Visto e considerato che sono una fan sfegatata della Amuto, e come tutti voi altre fan voglio che loro stiano insieme, perché sono destinati dalla chiave e il lucchetto, ho deciso di scrivere e pubblicare una raccolta di momenti dedicati a Amu Hinamori e Ikuto Tsukiyomi, in cui forse verranno soddisfatti molti dei tanti desideri dell'anime.
“Io ti odio Ikuto!” - gli gridai in faccia innervosita, vomitando tutto l’odio che in quel momento provavo per lui. Odiavo il modo in cui si poneva nei miei confronti, odiavo quei suoi capelli che ricordavano tanto il pelo di un gatto, detestavo quando quel sorrisetto da insulso idiota gli si disegnava in faccia, quando spesso mi prendeva in giro. Lo odiavo con tutta me stessa, perché mi sconvolgeva, perché mi faceva provare un sentimento troppo complicato.

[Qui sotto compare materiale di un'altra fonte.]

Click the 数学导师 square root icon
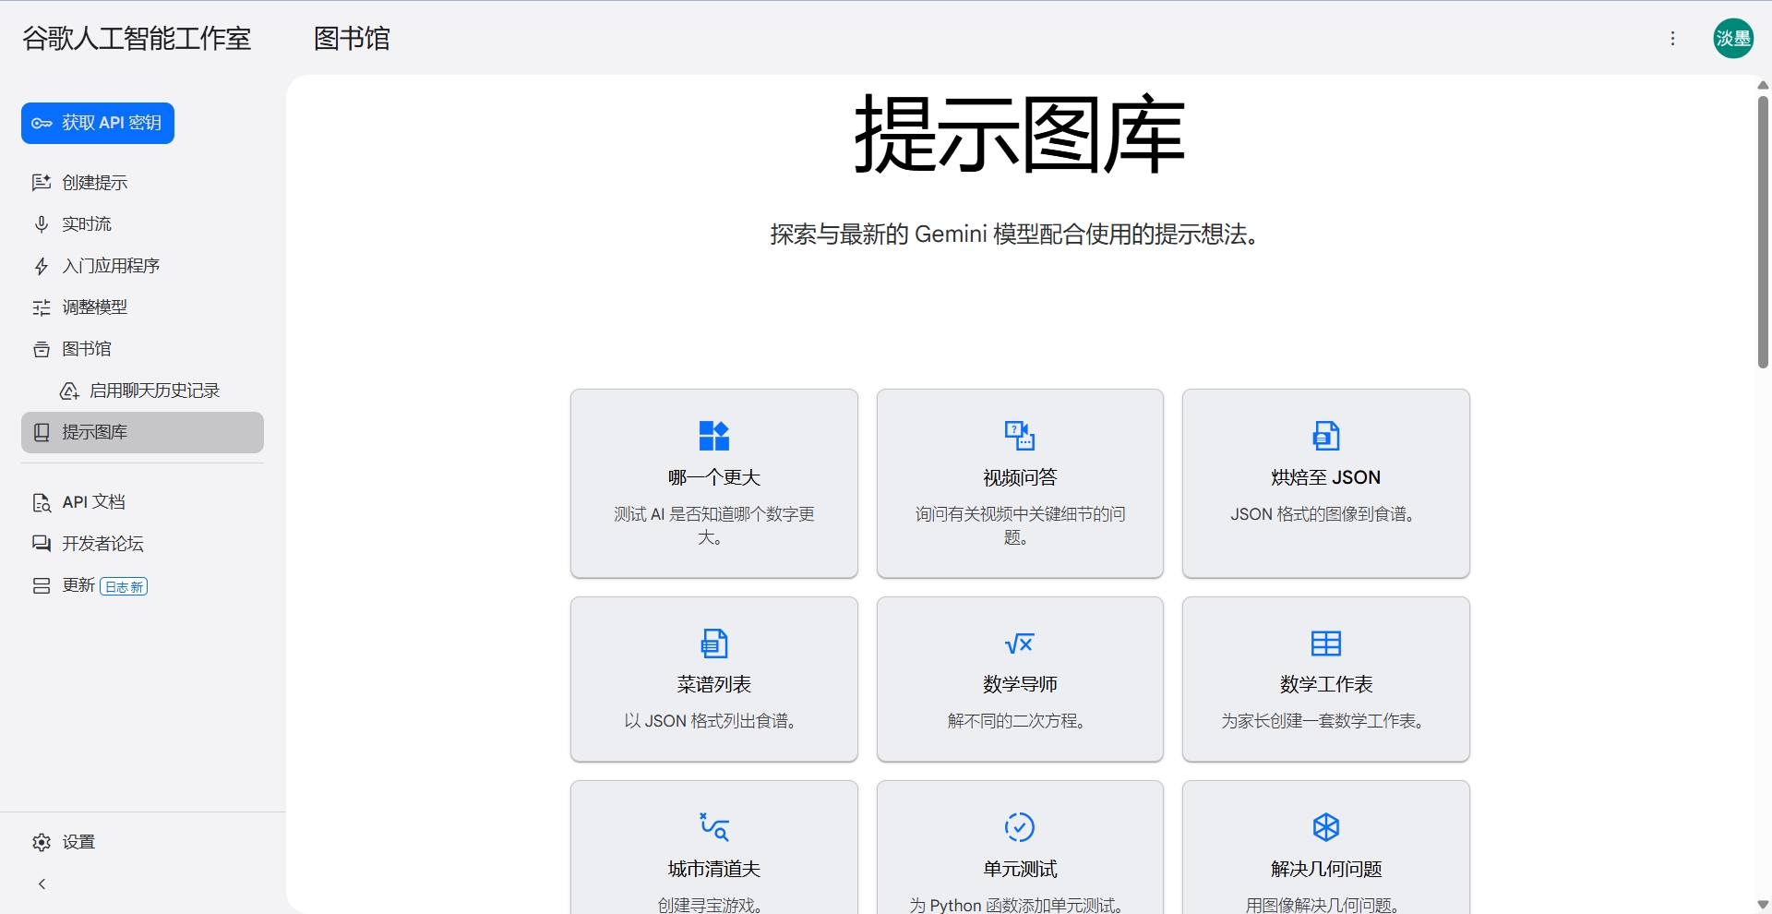The height and width of the screenshot is (914, 1772). [1019, 643]
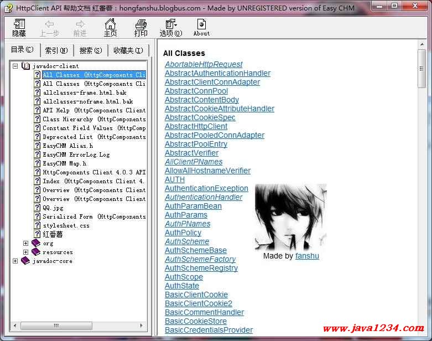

Quando fui convinta di averlo ferito con quelle parole, piene di ribrezzo, fu in quel momento che i suoi occhi incontrarono i miei ambra, e che mi annullarono totalmente come tutte le altre volte. - “Davvero mi odi Amu? Dimmelo sinceramente.” -
Silenzio penetrante.
“No. Non ti odio..” mormorai a me stessa. “Non l’ho mai fatto.”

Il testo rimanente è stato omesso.